> [Set exercise] Filter the data below and reproduce, unchanged, each line that contains the string "height".

>>

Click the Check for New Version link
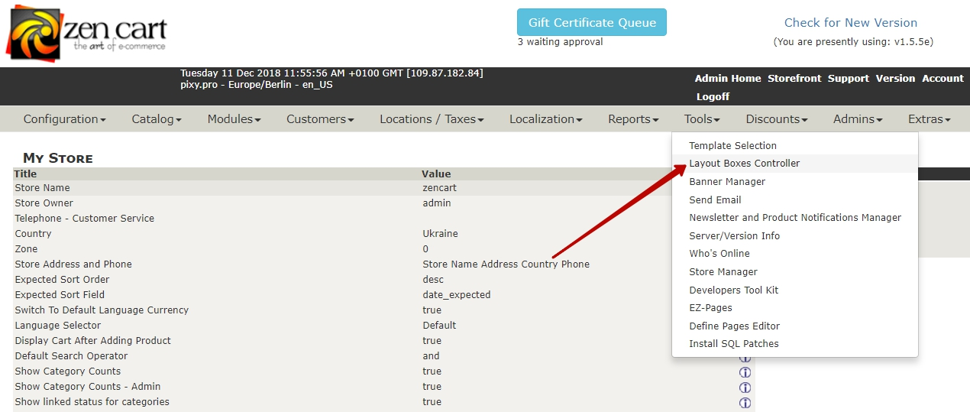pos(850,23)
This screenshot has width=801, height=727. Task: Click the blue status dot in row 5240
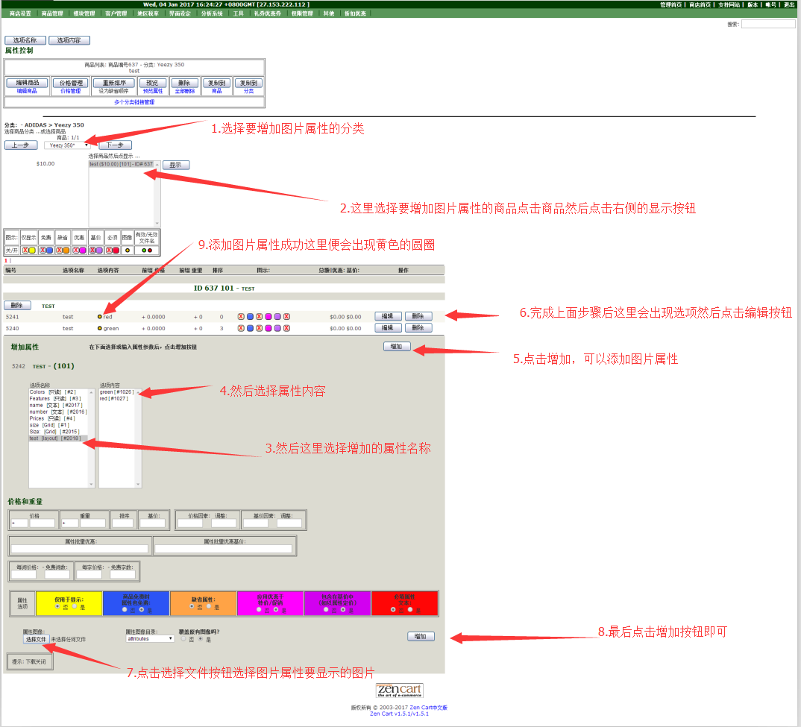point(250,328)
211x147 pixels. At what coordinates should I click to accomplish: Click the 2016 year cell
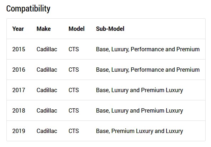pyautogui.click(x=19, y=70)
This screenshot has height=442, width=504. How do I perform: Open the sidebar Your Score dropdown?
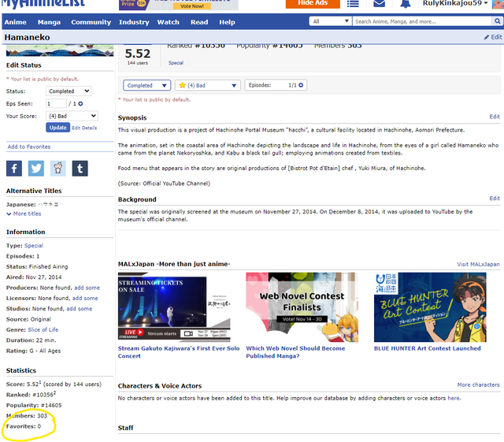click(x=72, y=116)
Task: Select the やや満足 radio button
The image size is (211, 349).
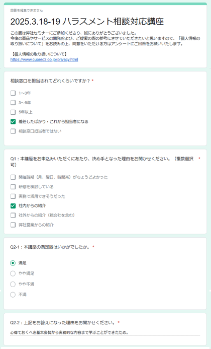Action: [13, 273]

<<

> [Result of this task]
This screenshot has width=801, height=727. Task: Click the blue status dot in row 5240
This screenshot has height=442, width=504. How do I perform: Open the sidebar Your Score dropdown?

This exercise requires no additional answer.